Wednesday, October 26, 2011

The Senate has passed an amendment that would reinstate the higher loan limits through December 31, 2013, raising the Federal Housing Administration (FHA) and Government-sponsored enterprise (GSE) loan limits back to 125 percent of the local area median home price from the current 115 percent, and the high cost cap to $729,750 from the current $625,500. REALTORS® strongly supported and worked for passage of this amendment, which cleared the Senate with a vote of 60-38.

"Extending the higher mortgage loan limits will especially help buyers in high-cost regions like ours," said Gene Lentz, president of the Silicon Valley Association of REALTORS® (SILVAR).  "The higher loan limits are critical to providing liquidity in today's market and important for our housing recovery."

The conforming loan limit determines the maximum size of a mortgage that FHA, Fannie Mae, and Freddie Mac can buy or guarantee. Non-conforming or jumbo loans typically carry a higher mortgage interest rate and require a higher down payment, increasing the monthly payment and negatively impacting housing affordability for California home buyers.

In 2008, Congress temporarily raised the conforming loan limits from $417,000 to $729,750 and extended them annually through fiscal year 2011. Congress allowed the loan limits to expire on September 30 and the maximum mortgage amounts insurable by the government dropped from $729,750 to $625,500.

The California Association of REALTORS® (C.A.R.) estimates more than 30,000 California families now face higher down payments, higher mortgage rates, and stricter loan qualification requirements with conforming loan limits on mortgages backed by FHA, Fannie Mae, and Freddie Mac now reduced.

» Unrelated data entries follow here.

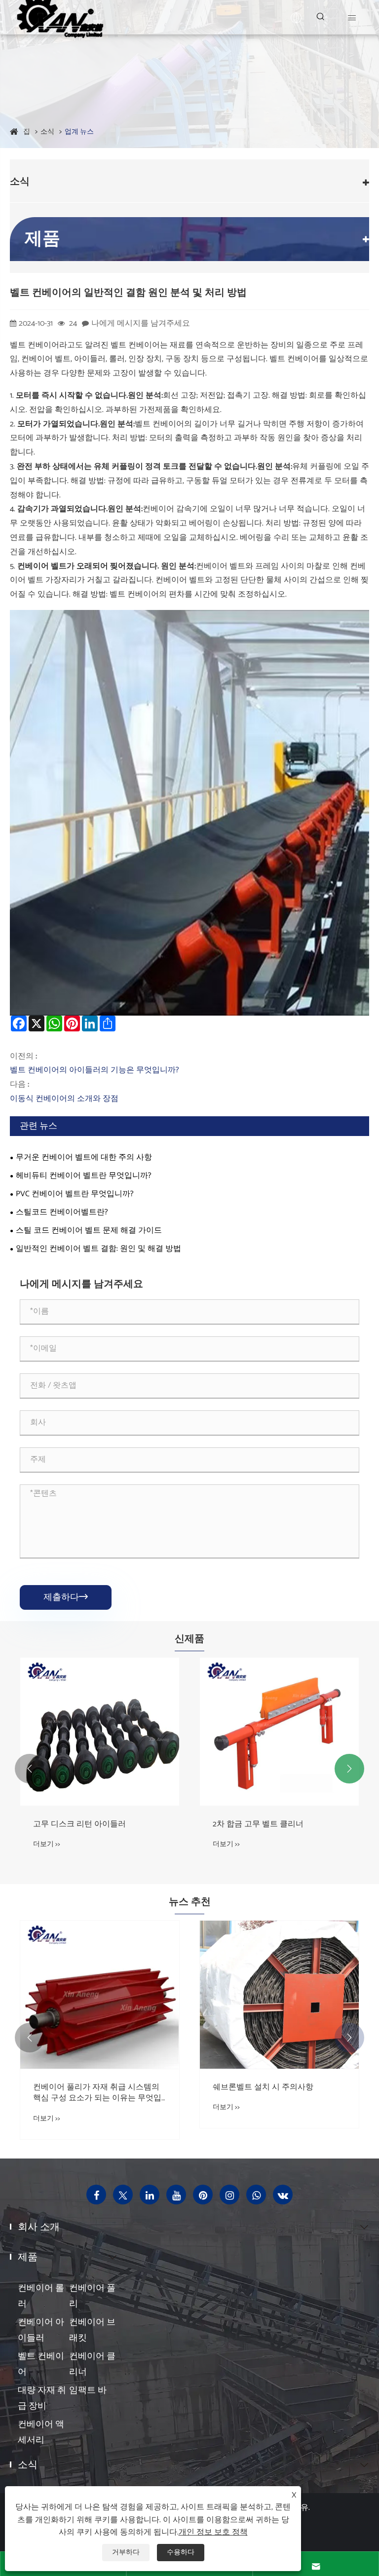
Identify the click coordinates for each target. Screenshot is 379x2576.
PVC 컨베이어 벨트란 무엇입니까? (75, 1194)
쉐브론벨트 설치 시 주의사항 (263, 2087)
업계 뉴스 (79, 132)
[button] (29, 1768)
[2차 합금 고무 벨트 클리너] (279, 1732)
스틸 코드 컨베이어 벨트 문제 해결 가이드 (89, 1230)
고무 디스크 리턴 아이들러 (79, 1824)
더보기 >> (46, 1844)
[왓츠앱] (256, 2194)
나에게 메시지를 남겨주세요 (140, 323)
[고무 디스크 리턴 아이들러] (99, 1732)
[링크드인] (149, 2194)
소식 (47, 132)
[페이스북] (96, 2194)
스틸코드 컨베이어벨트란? (62, 1212)
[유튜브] (176, 2194)
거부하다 (126, 2552)
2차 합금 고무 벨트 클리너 (258, 1824)
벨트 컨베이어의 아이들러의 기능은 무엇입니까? (94, 1070)
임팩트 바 (88, 2390)
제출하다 (65, 1597)
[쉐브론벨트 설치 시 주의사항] (279, 1995)
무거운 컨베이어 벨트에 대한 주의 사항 (84, 1157)
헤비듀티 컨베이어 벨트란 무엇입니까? (84, 1175)
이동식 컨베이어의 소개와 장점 (64, 1098)
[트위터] (123, 2194)
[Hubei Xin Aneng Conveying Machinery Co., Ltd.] (59, 17)
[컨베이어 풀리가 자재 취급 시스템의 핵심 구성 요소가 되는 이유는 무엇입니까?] (99, 1995)
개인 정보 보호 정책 (213, 2532)
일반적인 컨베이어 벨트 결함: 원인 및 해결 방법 (98, 1248)
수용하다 (180, 2552)
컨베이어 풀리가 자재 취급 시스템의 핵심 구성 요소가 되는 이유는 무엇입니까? (97, 2093)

"The reduced loan limits are already impacting buyers," said Lentz. "According to early data from a National Association of REALTORS®  (NAR) survey, buyers who now find themselves above the new lower conventional conforming loan limit are facing significantly higher interest rates and substantially larger down payments."

According to C.A.R., regionally, Marin County is impacted the most, with more than 12 percent of home sales rendered ineligible under the lower GSE loan limit, followed by Contra Costa (11.5%), San Mateo (10.7%), San Francisco (9.9%), Monterey (8.8%), San Diego (8.2%), Sonoma (7.9%), and Santa Clara (7.8%) counties.  Under the lower FHA loan limit, San Francisco County are impacted the most, with more than 14 percent of home sales rendered ineligible, followed by Santa Cruz (13.9%), Orange County (13.3%), Marin (13.2%), San Mateo and Ventura (both at 12.7%), Santa Clara (12.2%), San Diego (11.9%), Alameda (11.8%), Riverside (11.5%), and Contra Costa (11%) counties.

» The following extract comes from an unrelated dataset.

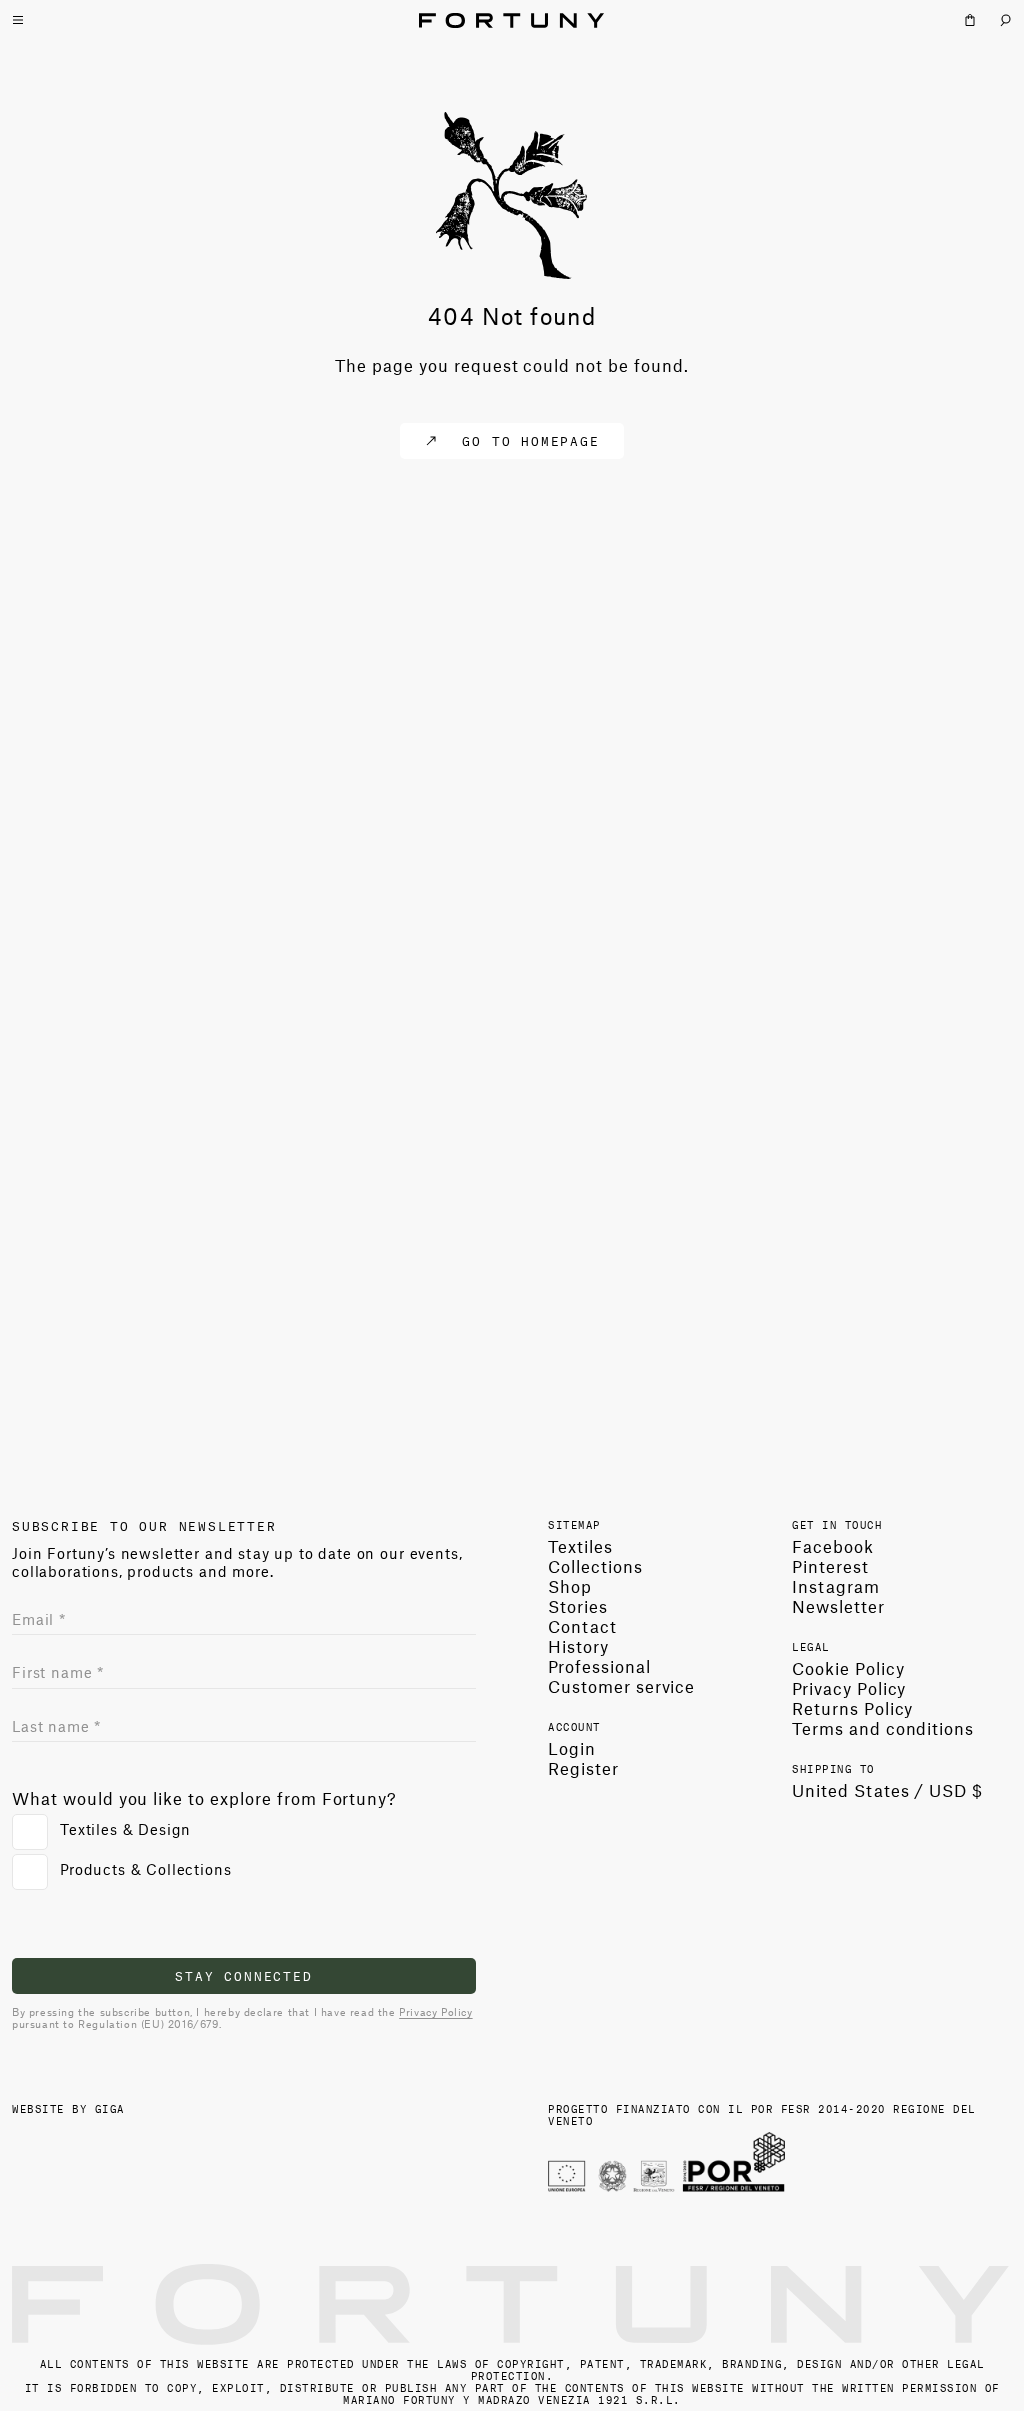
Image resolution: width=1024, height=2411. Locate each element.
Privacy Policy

The REALTOR® community and several housing groups want Congress to make the high loan limits permanent to provide home buyers with affordable financing and help stabilize local housing markets. The Senate must still vote on the overall bill, H.R. 2112, which is now the combined Appropriations bill for the Department of Agriculture and Department of Housing and Urban Development. The Senate is expected to approve that bill next week, but its future in the House is uncertain.


The Silicon Valley Association of REALTORS® (SILVAR) is a professional trade organization representing over 4,000 REALTORS® and Affiliate members engaged in the real estate business on the Peninsula and in the South Bay. SILVAR promotes the highest ethical standards of real estate practice, serves as an advocate for homeownership and homeowners, and represents the interests of property owners in Silicon Valley.

The term "REALTOR®" is a registered collective membership mark which identifies a real estate professional who is a member of the National Association of REALTORS® and who subscribes to its strict Code of Ethics.

Variations of this article have appeared in local area newspapers.